Like the others, I also don't commemorate those days in the worship service. The only concession I'll make is to remember mothers/fathers in prayer. But I concur with the notion that it is the Lord's Day.


----------



## etexas (May 28, 2007)

Guido's Brother said:


> Like the others, I also don't commemorate those days in the worship service. The only concession I'll make is to remember mothers/fathers in prayer. But I concur with the notion that it is the Lord's Day.


Amen.


----------



## Contra_Mundum (May 28, 2007)

As I recall, my first Sunday service after I was ordained fell on "father's day". I preached a sermon on the Fatherhood of God. I would call that "using" the day, but not making "dads" the center of attention. I would also say that such "use" is by no means an "annual" occasion. I've never preached similarly on any other father's day, or mother's, or secretary's, or ...

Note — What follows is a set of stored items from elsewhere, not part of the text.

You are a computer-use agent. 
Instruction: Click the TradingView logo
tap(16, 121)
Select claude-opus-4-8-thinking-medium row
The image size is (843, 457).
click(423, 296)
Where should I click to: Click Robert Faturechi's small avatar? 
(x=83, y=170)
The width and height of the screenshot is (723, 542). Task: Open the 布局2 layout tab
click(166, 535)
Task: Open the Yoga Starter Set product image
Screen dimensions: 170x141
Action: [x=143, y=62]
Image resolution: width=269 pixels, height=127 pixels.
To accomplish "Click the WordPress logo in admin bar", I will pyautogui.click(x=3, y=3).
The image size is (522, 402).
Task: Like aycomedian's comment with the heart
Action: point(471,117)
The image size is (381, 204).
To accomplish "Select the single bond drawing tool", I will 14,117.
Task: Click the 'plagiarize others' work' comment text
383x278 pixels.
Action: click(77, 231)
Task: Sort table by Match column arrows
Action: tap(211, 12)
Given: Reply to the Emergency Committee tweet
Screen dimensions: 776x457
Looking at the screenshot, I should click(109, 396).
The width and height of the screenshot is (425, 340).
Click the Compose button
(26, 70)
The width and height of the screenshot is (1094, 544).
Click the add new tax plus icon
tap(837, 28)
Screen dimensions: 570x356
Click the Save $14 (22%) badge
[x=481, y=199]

I have preached sermons that are related to some time of year (i.e. New Year, or Christmas, etc.) but not out of duty, rather as "suitable" to people's frame of mind. I have also "not-preached" the season, in part to make the opposite point, namely that these recurring "events" of the secular culture are not to drive the engine, so to speak, of our kingdom culture.


----------



## SRoper (May 28, 2007)

Our pastor preached on money on Mother's Day. I went to a friend's house afterwards, and her father said, "I bet I know what your sermon was about." He was mistaken.


----------



## etexas (May 28, 2007)

SRoper said:


> Our pastor preached on money on Mother's Day. I went to a friend's house afterwards, and her father said, "I bet I know what your sermon was about." He was mistaken.


Was it a Seed Faith sermon.


----------



## LadyFlynt (May 29, 2007)

Engaging the culture is what they are doing in a sense though...when you consider:

1) the Culture WANTS churches to deny God make them the center

2) there are those in the culture that don't celebrate holy days or holidays...and thus they won't show if you are being "relevant" in this manner

3) the culture uses the churches "use" of holidays as a condemnation against the church.

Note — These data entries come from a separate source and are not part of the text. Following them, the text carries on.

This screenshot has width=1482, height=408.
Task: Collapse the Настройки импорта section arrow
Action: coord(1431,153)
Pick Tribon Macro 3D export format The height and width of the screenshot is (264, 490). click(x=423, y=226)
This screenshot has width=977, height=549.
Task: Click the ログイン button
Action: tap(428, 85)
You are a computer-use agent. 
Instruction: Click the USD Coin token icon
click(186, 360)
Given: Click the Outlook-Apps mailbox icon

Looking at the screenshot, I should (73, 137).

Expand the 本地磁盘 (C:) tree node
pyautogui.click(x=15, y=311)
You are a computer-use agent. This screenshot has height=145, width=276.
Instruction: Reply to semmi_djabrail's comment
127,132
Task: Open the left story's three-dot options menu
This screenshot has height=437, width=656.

(yes, I'm in the no holiday crowd)


----------



## JOwen (May 29, 2007)

Poimen said:


> It is the Lord's Day and so I avoid preaching on these issues.


----------



## Poimen (May 29, 2007)

Trevor:

You wrote-



> I think some of you guys are missing one of the main goals of preaching.

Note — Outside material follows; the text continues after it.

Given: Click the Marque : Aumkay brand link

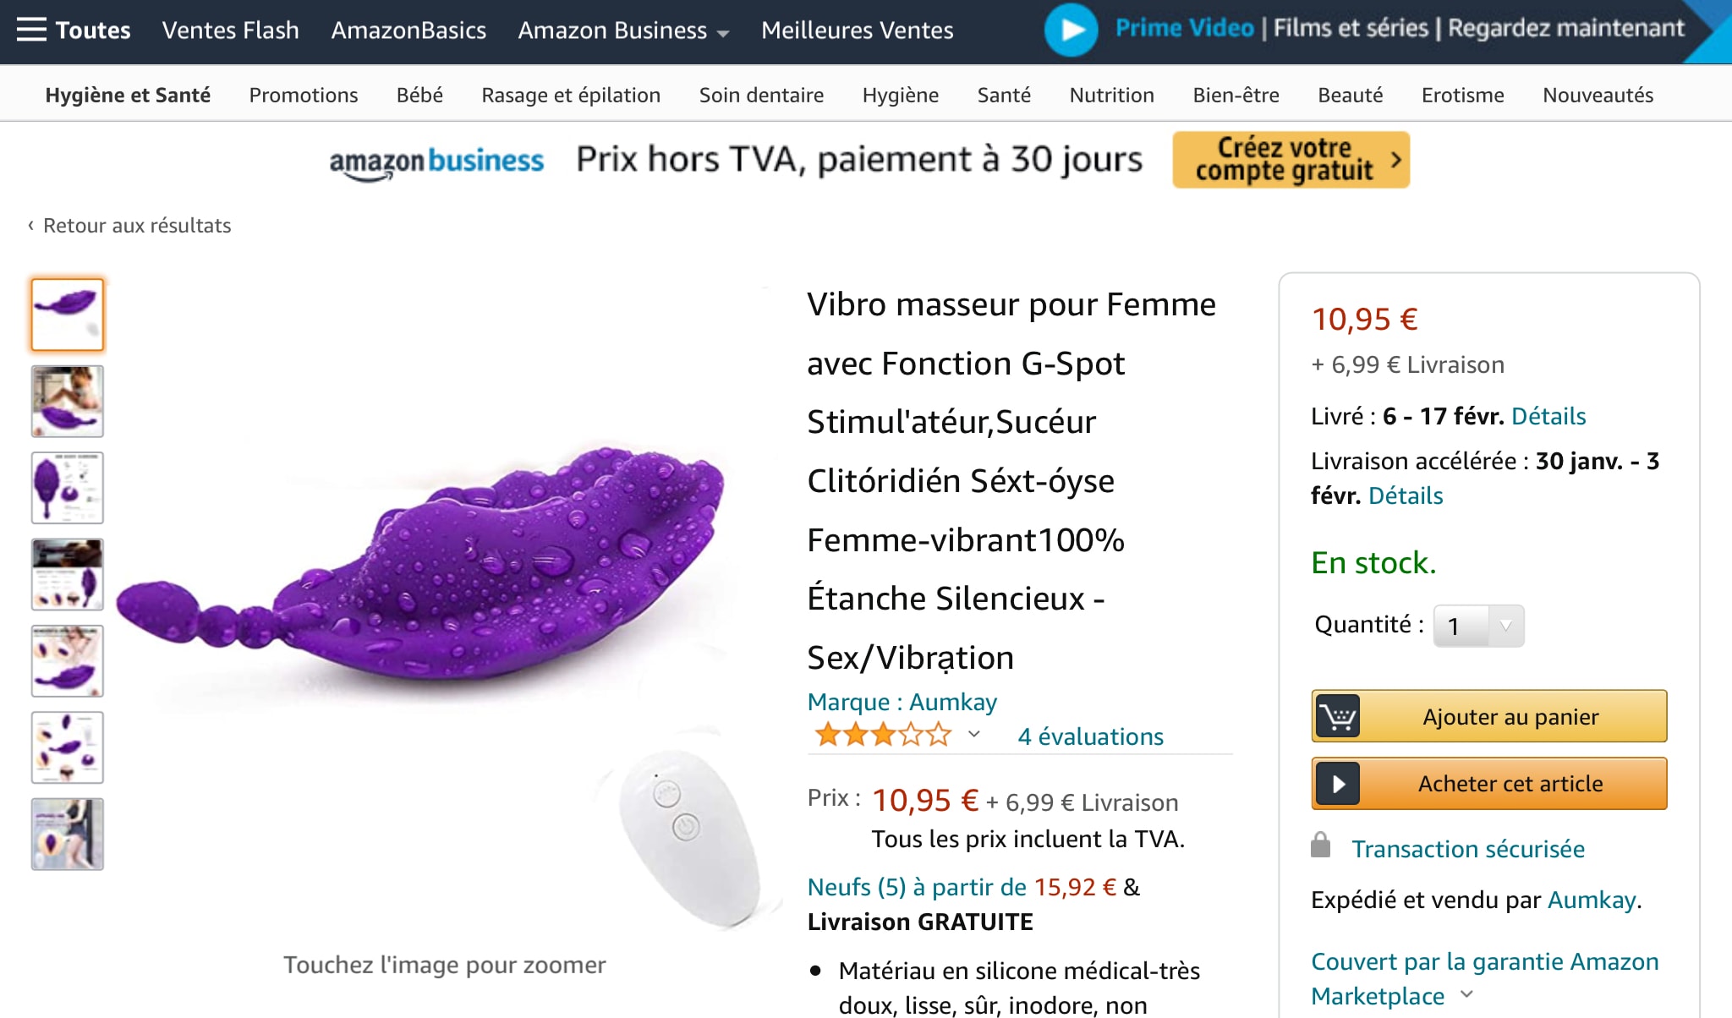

> If you don't engage those local circumstances you may have dissected the text very well or given a commentary, but you have not preached.



Please tell me I am taking these statements out of context if I understand you to say that us gospel preachers on this board are not feeding our flocks. 

I don't think anyone here is saying that we should not engage the culture. I think we are saying (specifically) that those cultural practices that undermine the Lordship of Christ should be avoided because the world and the church are at odds with each other. I would think that we would all agree that our relationship to Christ should be honored above all other human/earthly relationships and that anything that detracts from that should be denied. 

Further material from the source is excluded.